Some student leaders and graduates who bared their mind to Sunday Sun lamented the negative impact of the ongoing strike on the students.
Mr Emmanuel Ogbaje, a former student leader at the University of Nigeria, Nsukka, Enugu State, said that the continued ASUU strike portends a bad omen to an already weakened educational institution in the country.
“The intermittent disruption of academic activities owing to the incessant strikes affects the students whose academic activities are not only interrupted, but the duration of study elongated. The poor funding of the educational sector and lack of quality leadership by the government has always been a key factor for the reoccurring strike. It’s unfortunate that the students are caught in the middle in all of these and there’s little or nothing they can do to change the situation.
“I was still a student at UNN when our lecturers went on strike for over six months. It was the longest strike I experienced. During the cause of the strike, I was lucky to work as an intern in a company, but some of my friends who couldn’t get a place to work stayed home all through, while a few with wealthy parents abandoned their education in the country and travelled to continue their life abroad. I can still recall six of my friends who travelled out to complete their education due to the strike,” he said.
Another student, Mr Daniel Enemuo of the Nnamdi Azikiwe University, Awka, Anambra State, pleaded with both government and the academic union to consider the plights of students and sheathe their sword by coming to a compromise.
“As the saying goes, when two elephants fight, it is the grass that suffers it. The grass, in this case, is we the students who bear the brunt of the disagreement.

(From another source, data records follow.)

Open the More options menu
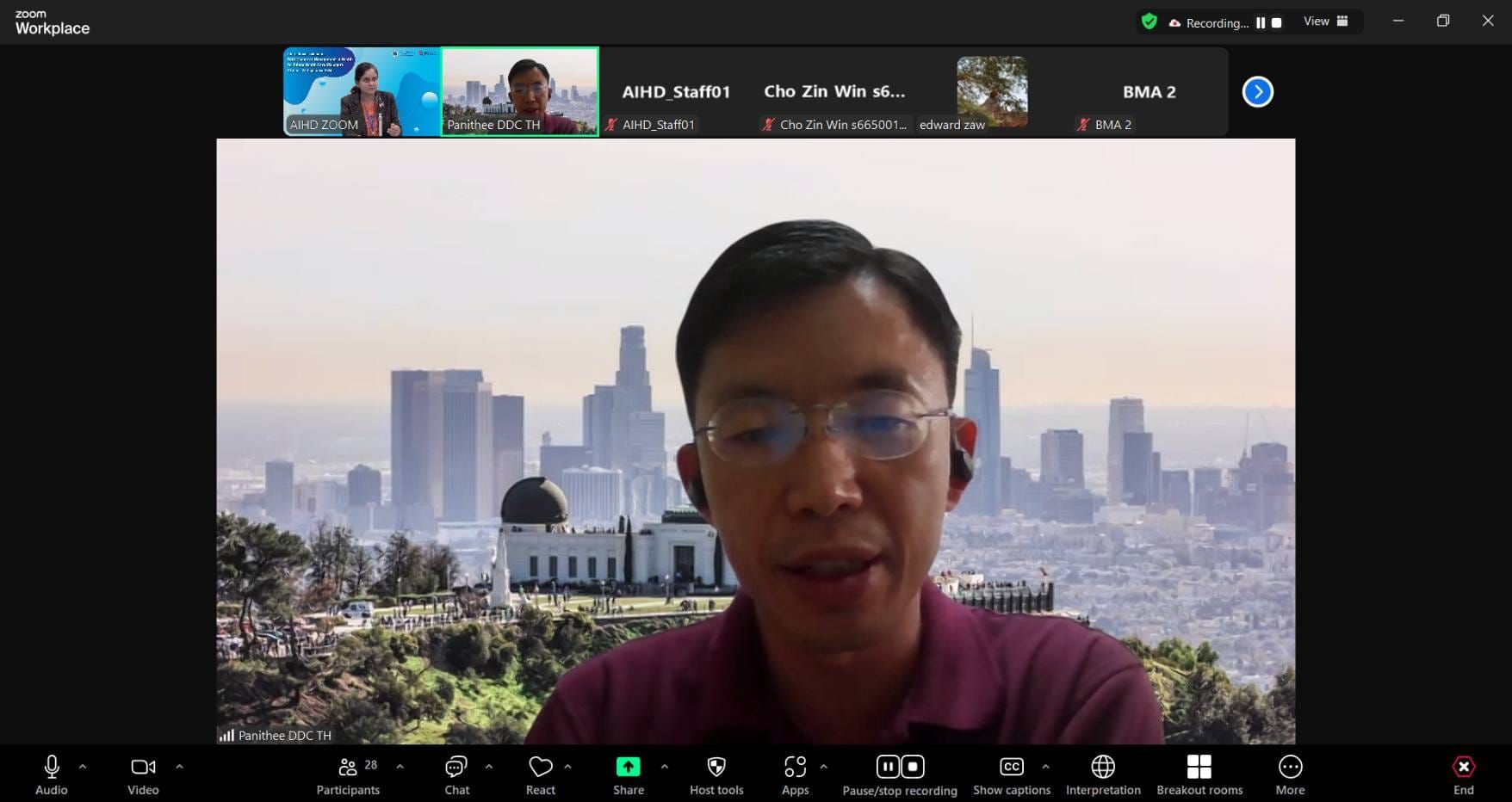 click(1289, 775)
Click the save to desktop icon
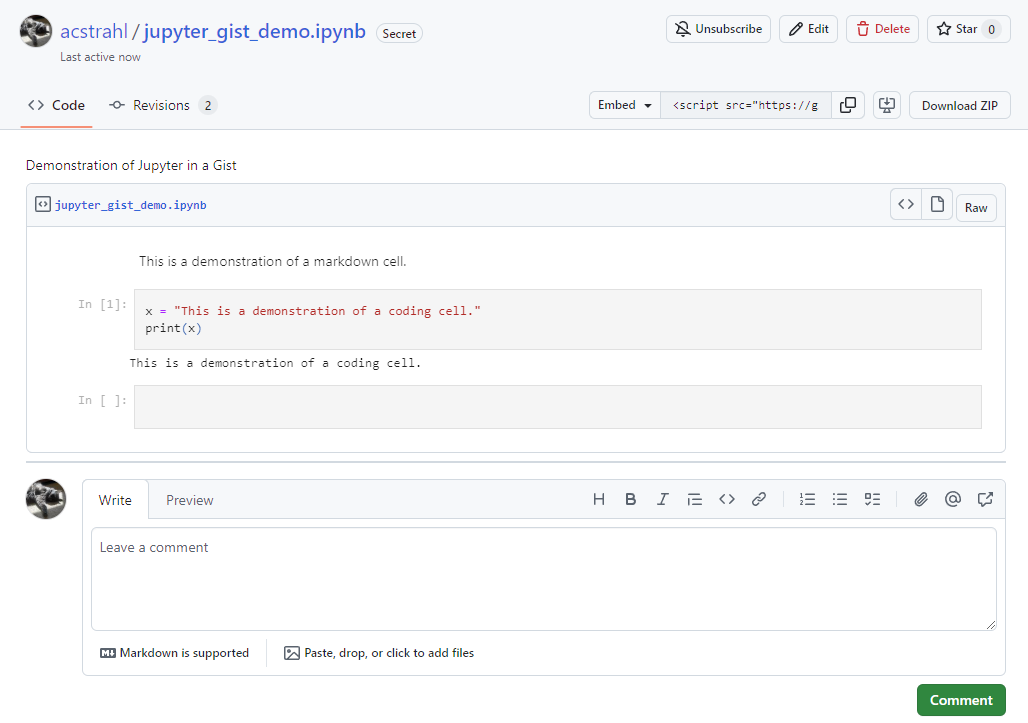This screenshot has width=1028, height=723. [x=887, y=105]
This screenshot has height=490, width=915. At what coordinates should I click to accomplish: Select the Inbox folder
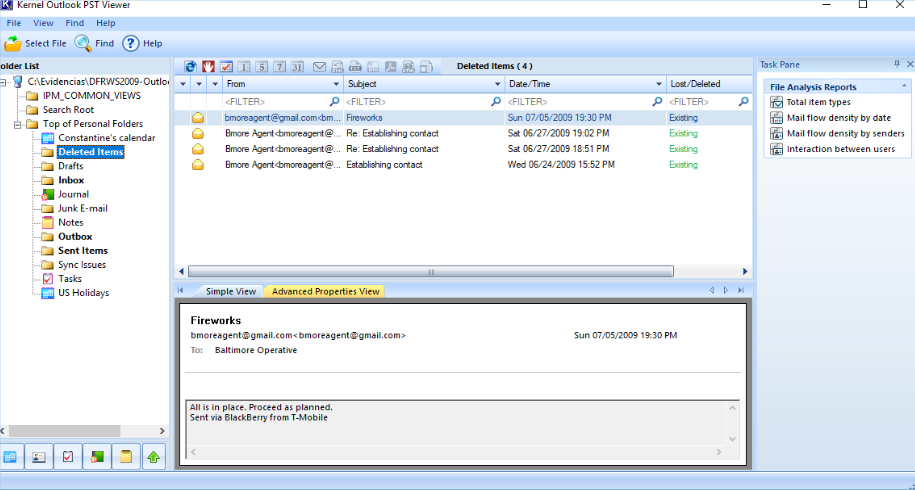(x=71, y=180)
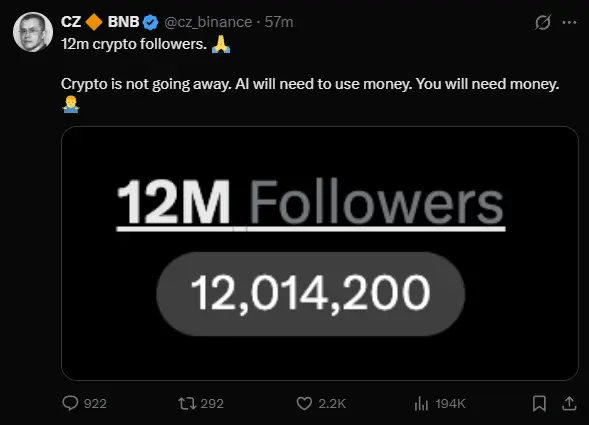Screen dimensions: 589x425
Task: Click the shrugging person emoji
Action: point(71,104)
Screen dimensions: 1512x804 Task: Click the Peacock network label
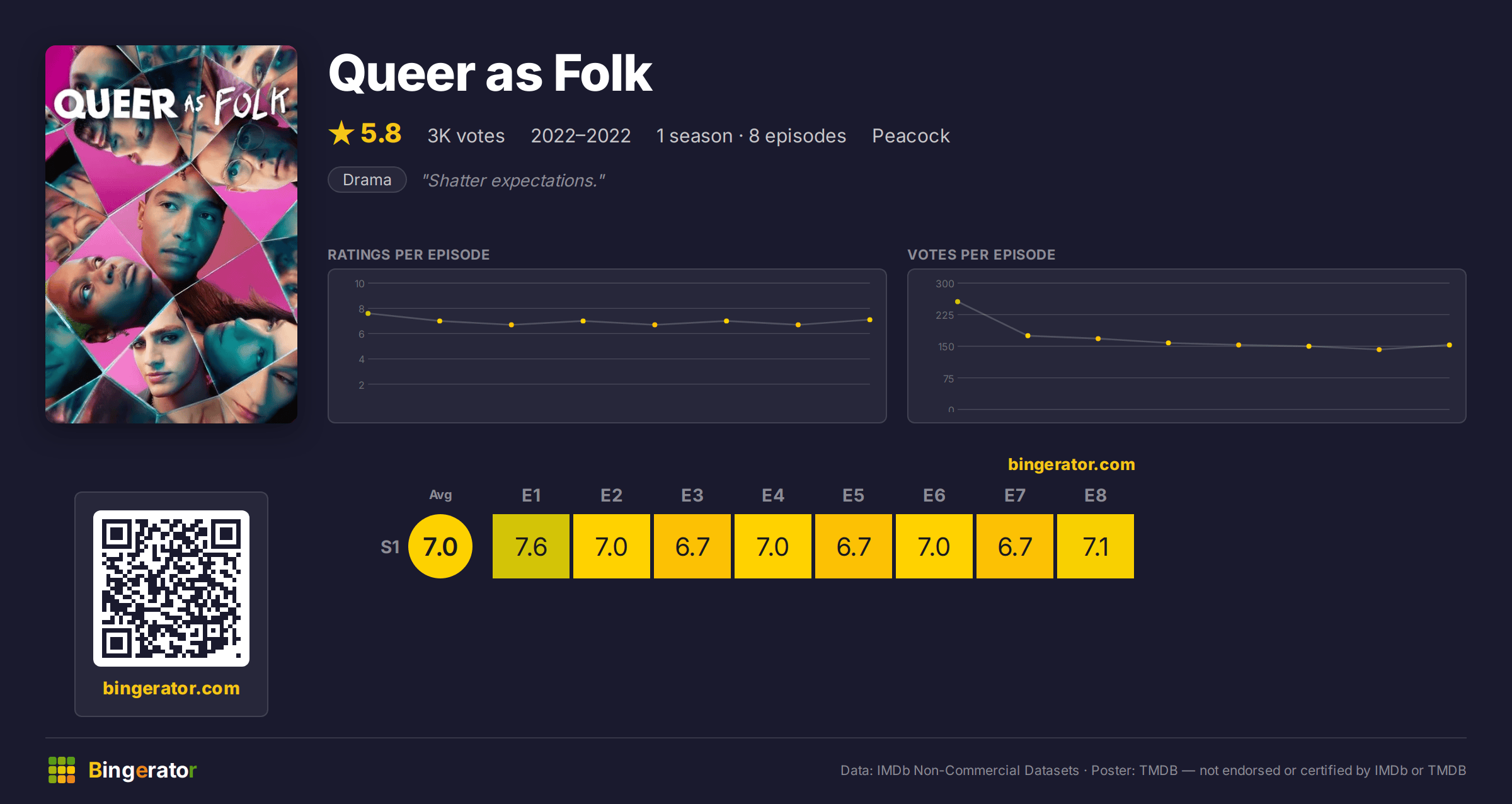click(910, 135)
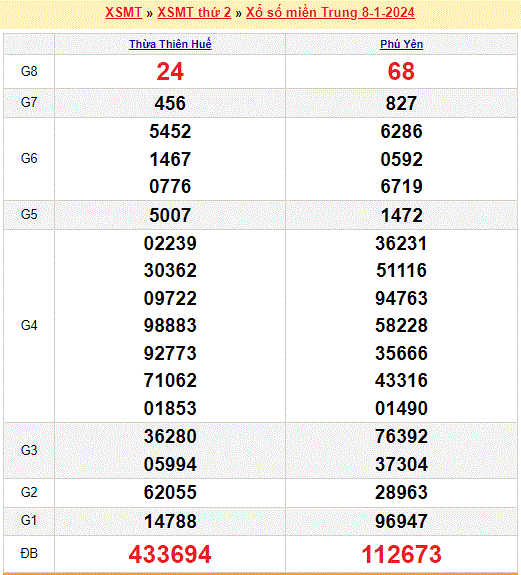Select the G8 row label
The width and height of the screenshot is (521, 575).
tap(29, 71)
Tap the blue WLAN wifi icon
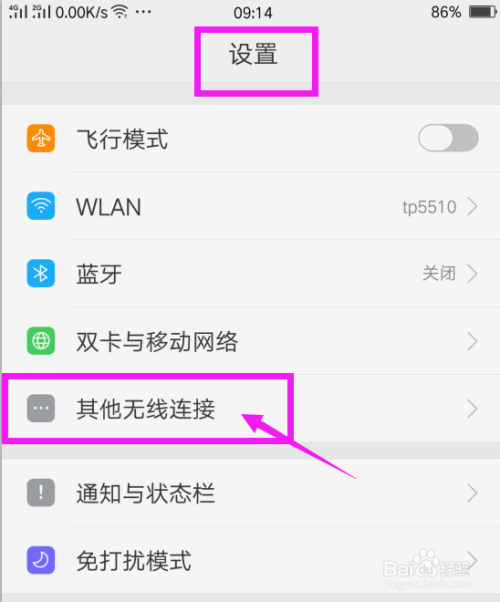500x602 pixels. (x=41, y=206)
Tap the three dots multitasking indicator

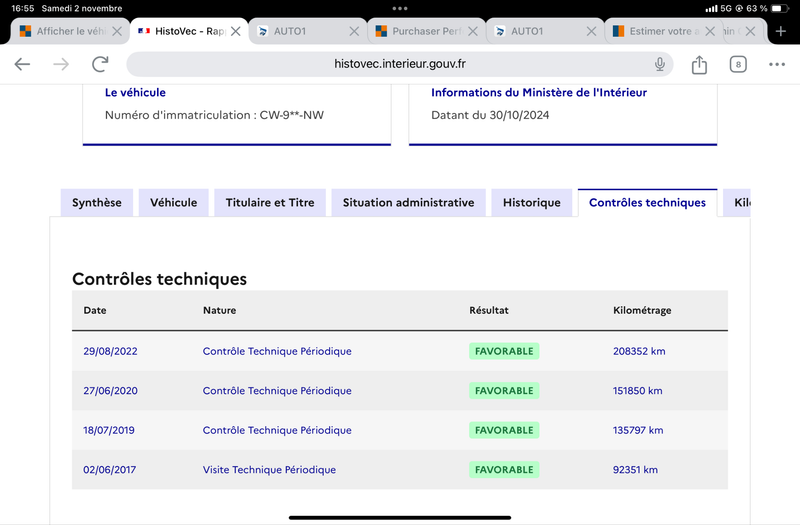point(400,8)
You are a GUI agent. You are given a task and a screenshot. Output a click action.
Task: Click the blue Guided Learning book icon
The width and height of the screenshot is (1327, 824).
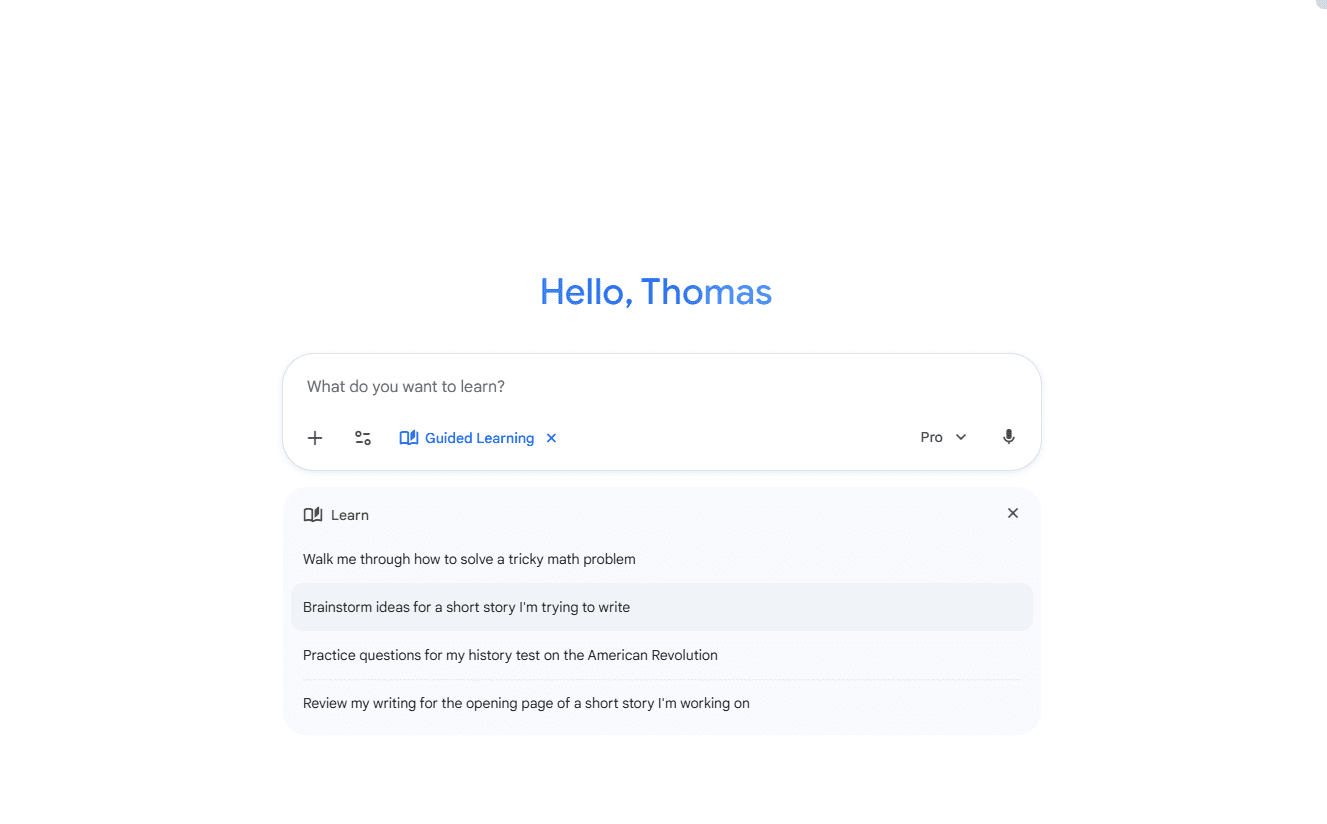[409, 438]
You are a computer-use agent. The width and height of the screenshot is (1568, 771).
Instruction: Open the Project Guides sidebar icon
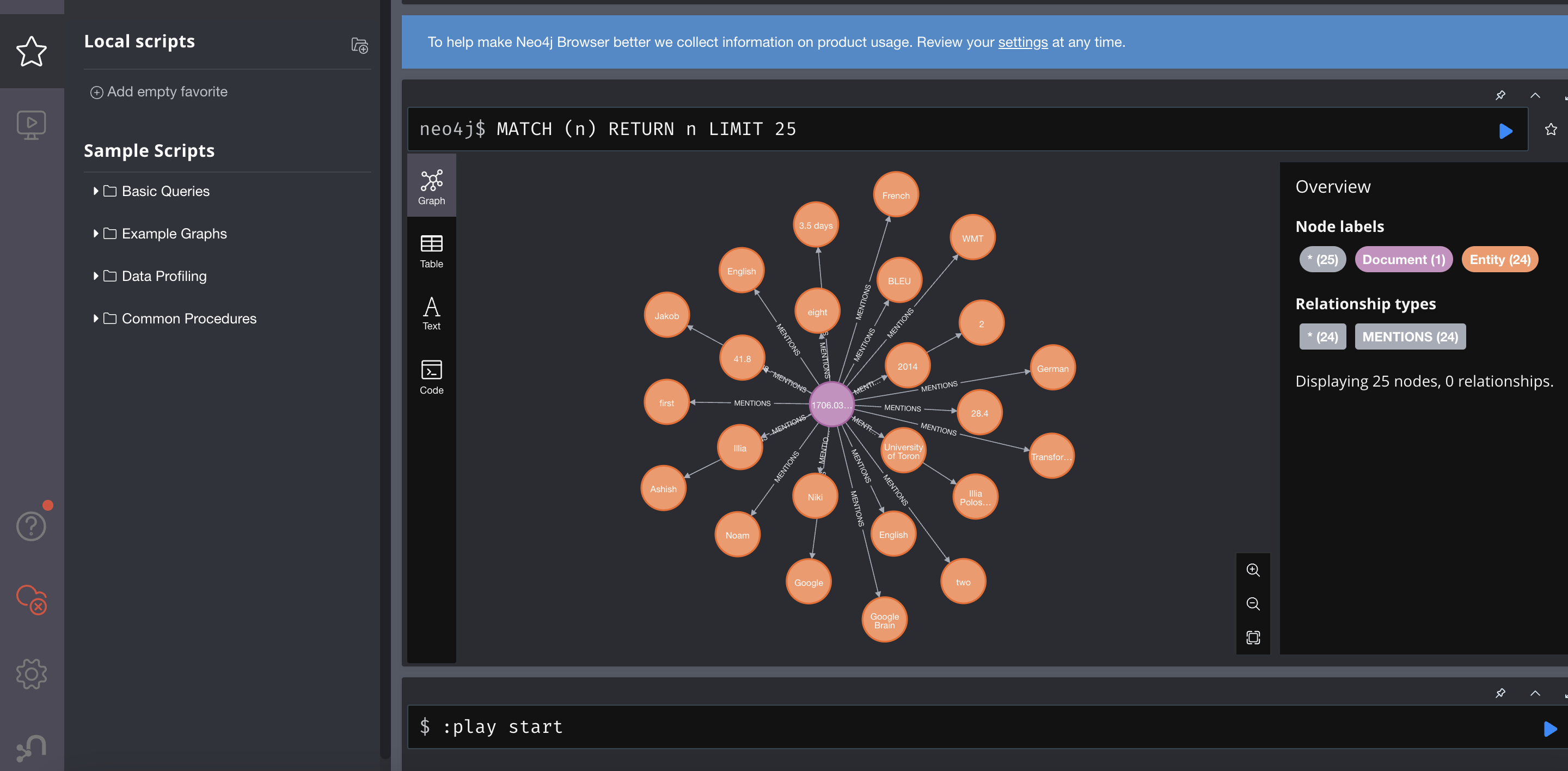31,125
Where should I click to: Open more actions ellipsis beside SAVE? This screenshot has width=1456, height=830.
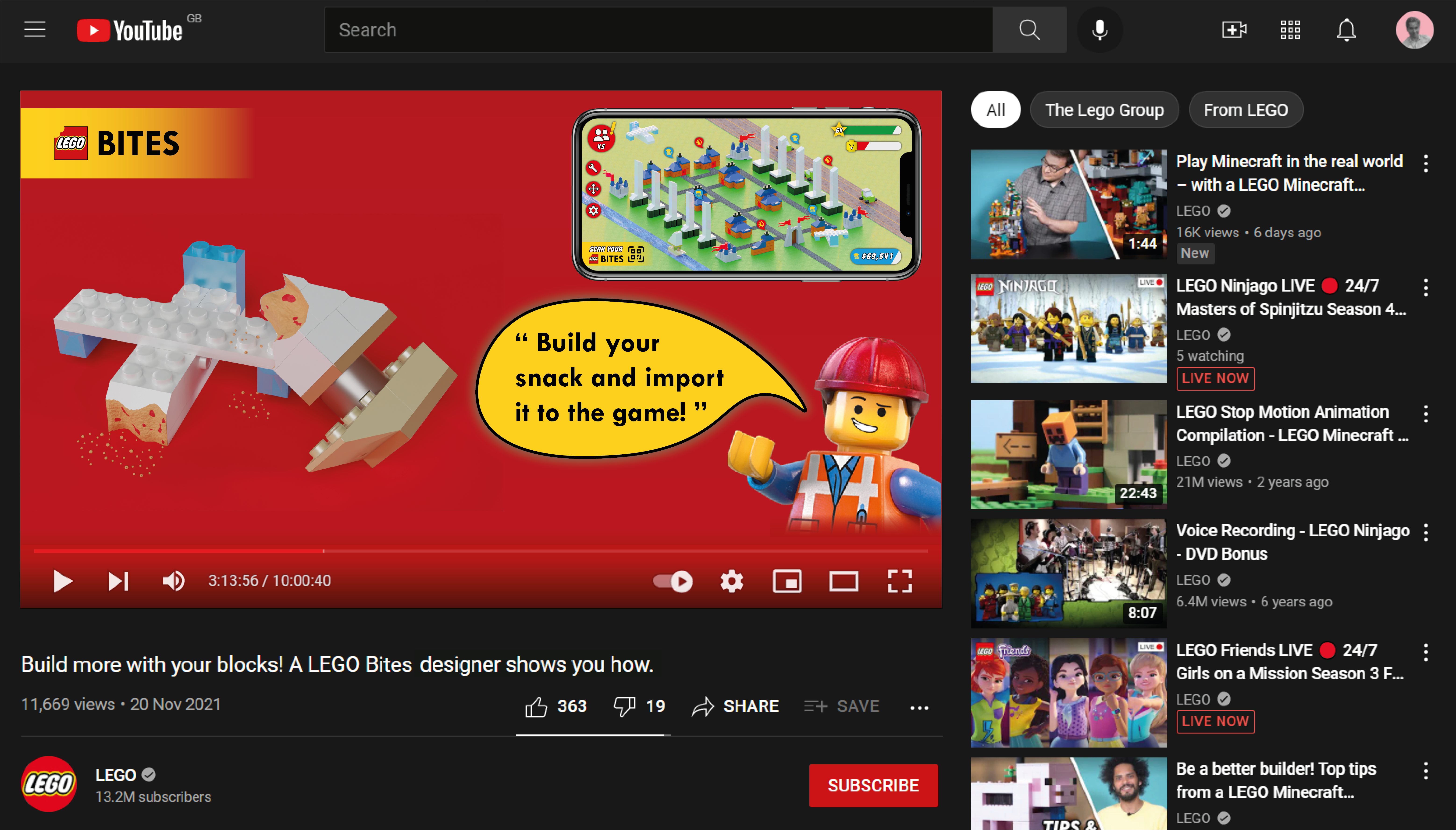919,707
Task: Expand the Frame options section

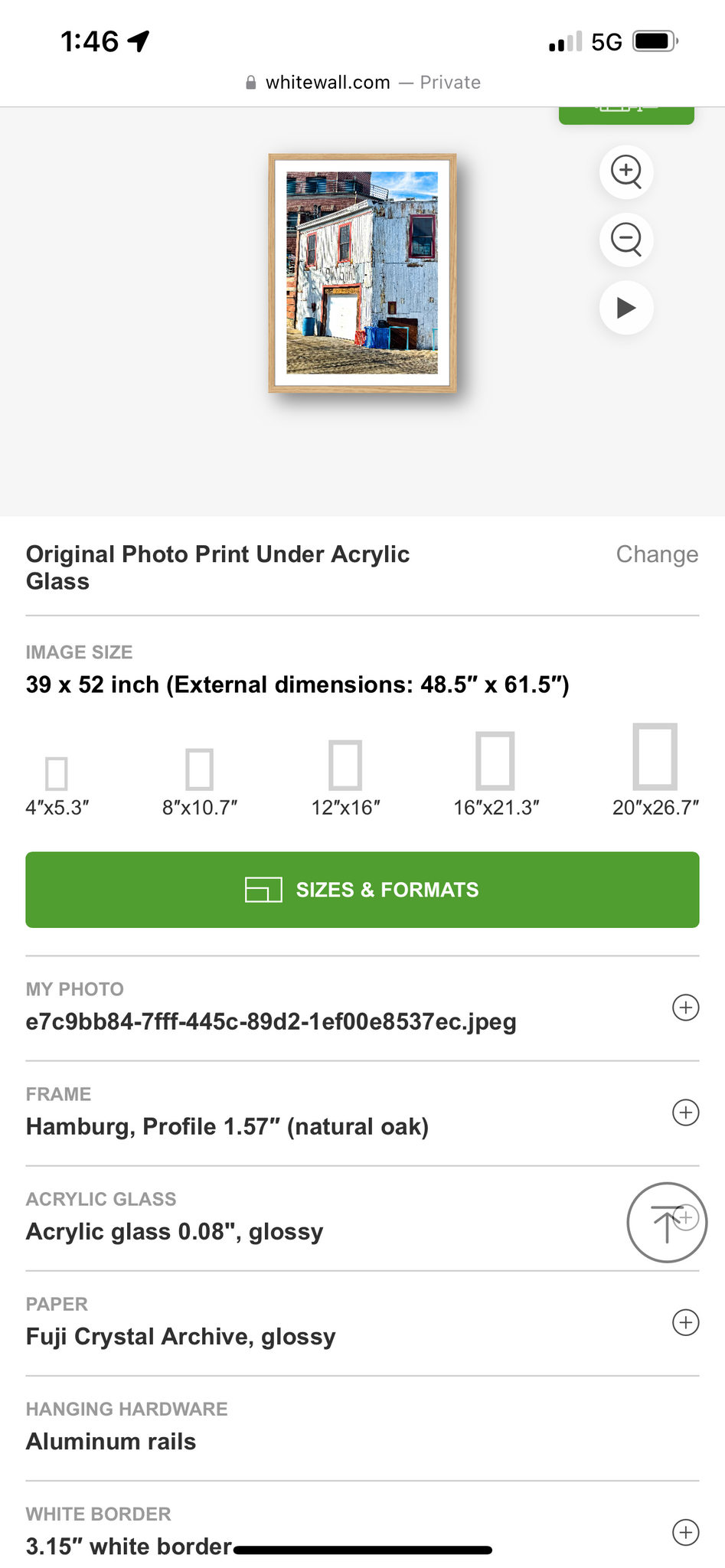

“These incessant strikes by ASUU or any other union dwindle our academic performance as students. When learning is suspended for a long period, our reading abilities fall. For some, the knowledge acquired during the learning period is even forgotten when they stop going to school. Also, most protracted strikes distort our school calendar. And the after-effect is prolonged school year that exceeds stipulated periods. Students who are supposed to do a four-year course end up spending six years in the school for a simple programme. Most academic activities for the school year are distorted. This is one of the major reasons our schools keep producing unqualified graduates who are deficient in their fields of study,” he said.